Thanks for your thorough tests and investigation.

james harvey wrote:
Added rjo...@redhat.com for having written a lot of the original code
involved here, thread from 2014 here:
https://sourceforge.net/p/ntfs-3g/mailman/ntfs-3g-devel/?viewmonth=201407

Replies below.

On Wed, Jan 9, 2019 at 11:29 AM Jean-Pierre André
<jean-pierre.an...@wanadoo.fr> wrote:
james harvey wrote:
Not in the logs, but I ran more tests modifying the error message to
include discard_granularity and vol->cluster_size.  On a thin volume,
65536 and 4096.  On a thick volume, 512 and 4096.
So.
To support this situation, I added some code to align
the trimming bounds and remove the granularity check.
This may of course leave some unused block un-trimmed,
but the granularity has to be obeyed, even if the device
block is smaller than the granularity imposed at some
level.

See the attached patch-v2
For when discard_alignment is 0, this patch seems good to me.

Test 1 - Using an LVM thin pool with discard_granularity/chunk_size
128MB, I used ntfs-3g to create a 5GB volume.  Not using quick, after
writing zeros to drive, the volume showed 100% usage in LVM.  Mounting
it and running fstrim showed 4.4 GiB trimmed.  LVM showed a
corresponding drop in usage.  With a 128MB discard_granularity, that
seems reasonable to me, not knowing the exact specifics of now ntfs is
laid out.

On a newly formatted ntfs partition, two main zones
are used : about 10% in the beginning (for MFT) and
64MB in the middle (for LogFile), and also a few scattered
small zone, mostly near the beginning.

Test 2 - I made a copy of my win7 filesystem, on an LVM thin pool with
discard_granularity/chunk_size 1MB, so discard_alignment would be 0.
It's a 90G volume, showing 71G used.  Mounting it and running fstrim
showed 13.5 GiB trimmed.  LVM showed a corresponding drop in usage.
With a 1MB discard_granularity, it seems reasonable to me that only
13.5 of the 20G free is discarded.  I then dropped caches (echo 3 >
/proc/sys/vm/drop_caches), mounted the original volume, and ran "diff
--recursive" in an attempt to make sure that nothing was discarded
improperly.  It found no differences.  This was on a Windows 7 system
volume with 225,461 files/directories, so that seems like a pretty
thorough test to me, given the topology.

Test 3 - Repeated test 2, but with a thin pool
discard_granularity/chunk_size 64KB.  fstrim shows 18.3 GiB trimmed.
LVM shows a corresponding drop.  I was expecting a bit more, but seems
reasonable enough that 8.5% of the free FS 4K chunks reside within a
discard 16K chunk with something else.  Ran another diff, still no
differences.  Here, I also changed the VM to use the LVM volume, and
was able to boot and use it without apparent problems.

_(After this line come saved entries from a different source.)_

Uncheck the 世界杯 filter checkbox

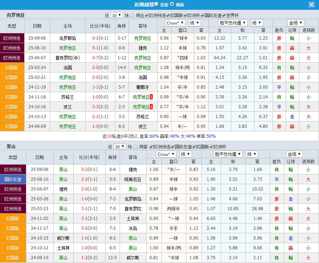click(224, 15)
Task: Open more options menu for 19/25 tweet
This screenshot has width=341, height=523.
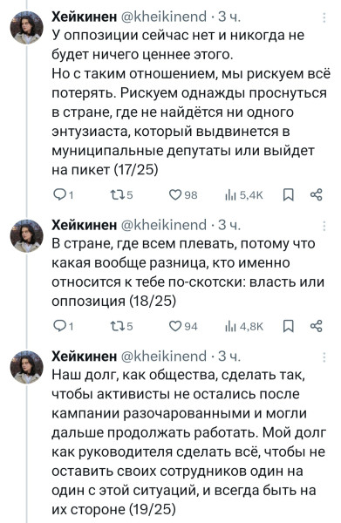Action: click(324, 357)
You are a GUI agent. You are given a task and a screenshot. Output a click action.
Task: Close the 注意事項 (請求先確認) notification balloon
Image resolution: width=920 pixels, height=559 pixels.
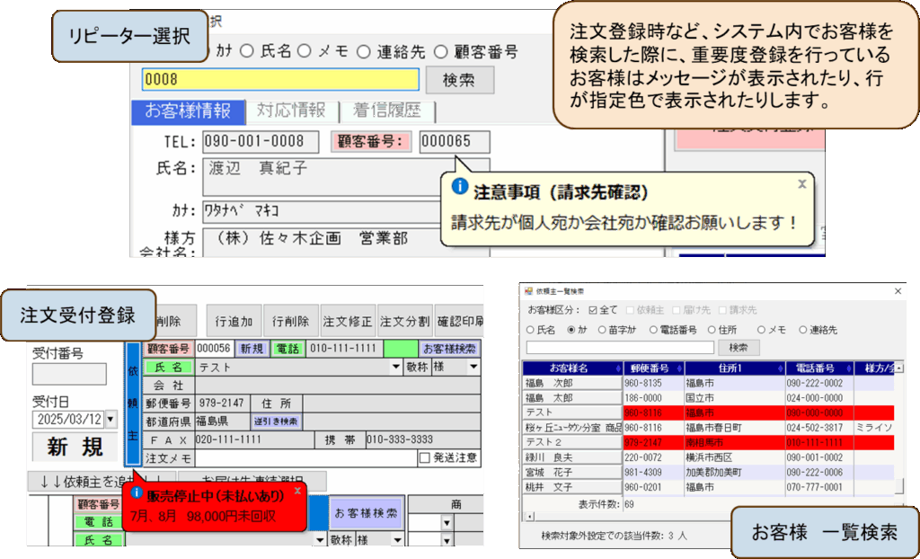(802, 182)
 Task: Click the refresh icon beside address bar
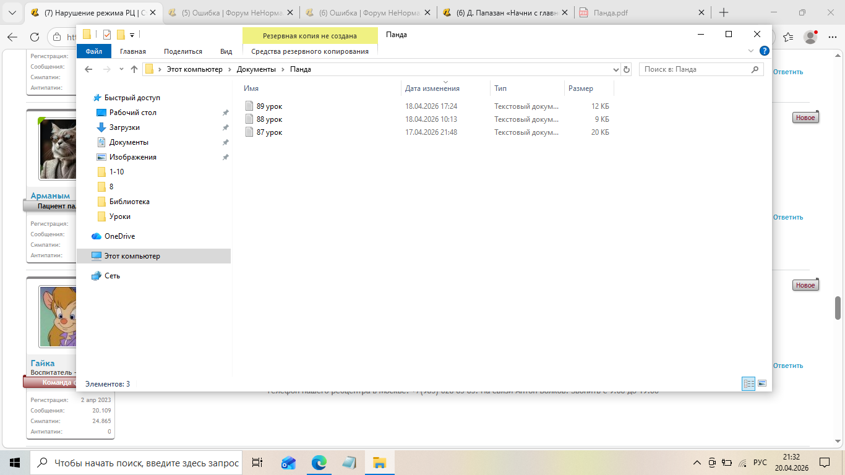[627, 69]
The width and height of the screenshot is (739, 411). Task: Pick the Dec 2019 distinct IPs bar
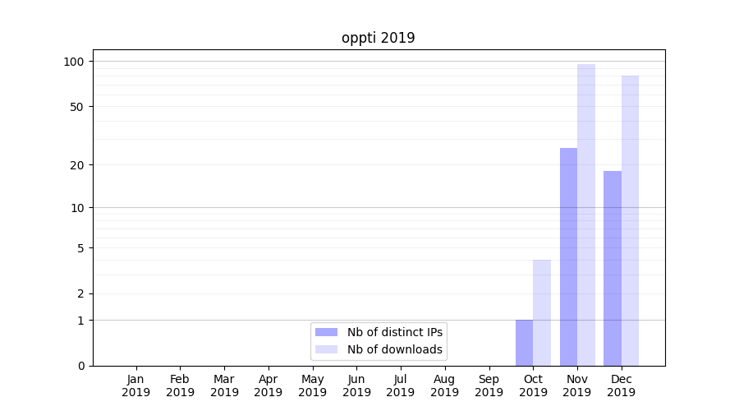click(613, 268)
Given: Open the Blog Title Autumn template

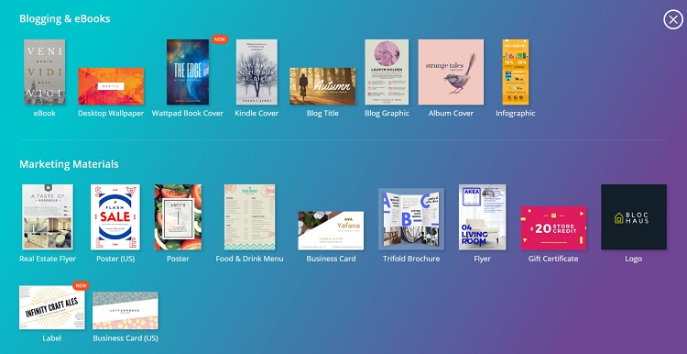Looking at the screenshot, I should [322, 86].
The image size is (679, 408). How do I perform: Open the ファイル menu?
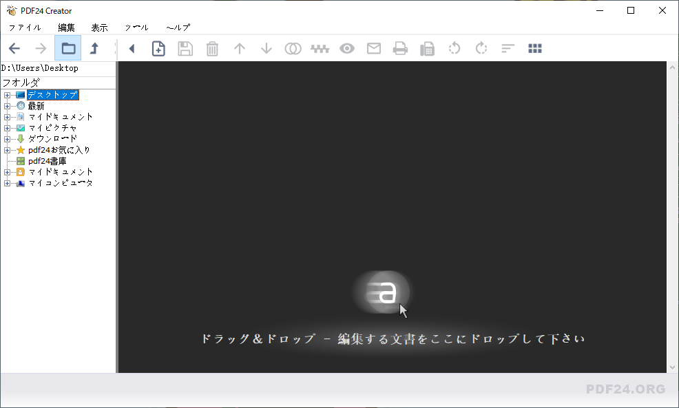pos(23,28)
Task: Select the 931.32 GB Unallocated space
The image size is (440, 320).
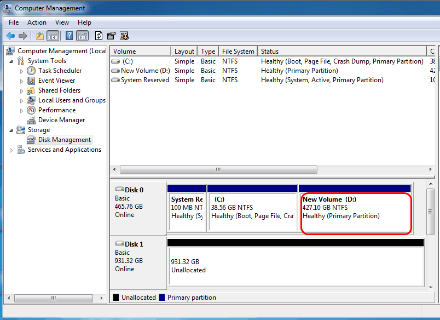Action: click(x=296, y=266)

The allocation policy on ntfs tries to keep some space
available after the end of files, so that a file can be grown
without extra fragmentation. This likely leads to unused
space being scattered and poor trimming rate with a big
granularity.

...
if groups of consecutive clusters all being empty were looked for, to
make up an entire discard_granularity, and if so, discarding those,
the alignment would presumably need to be considered from the
beginning of the underlying device (the LVM thin volume), rather than
just within the partition.
ntfs-3g does not reliably know where the ntfs partition
sits on the device (there is a field in the boot sector for
that, but it is not always fed in by formaters). The
proposed patch assumes that the partition starts at
a multiple of the granularity. Maybe this is where the
discard_alignment comes into play, and maybe this
should be taken into account when rounding the trim
zones. I am not sure this is what discard_alignment is
for ("The discard_alignment parameter indicates how
many bytes the beginning of the partition is offset
from the internal allocation unit's natural alignment").
It looks to me like that's what discard_alignment is for.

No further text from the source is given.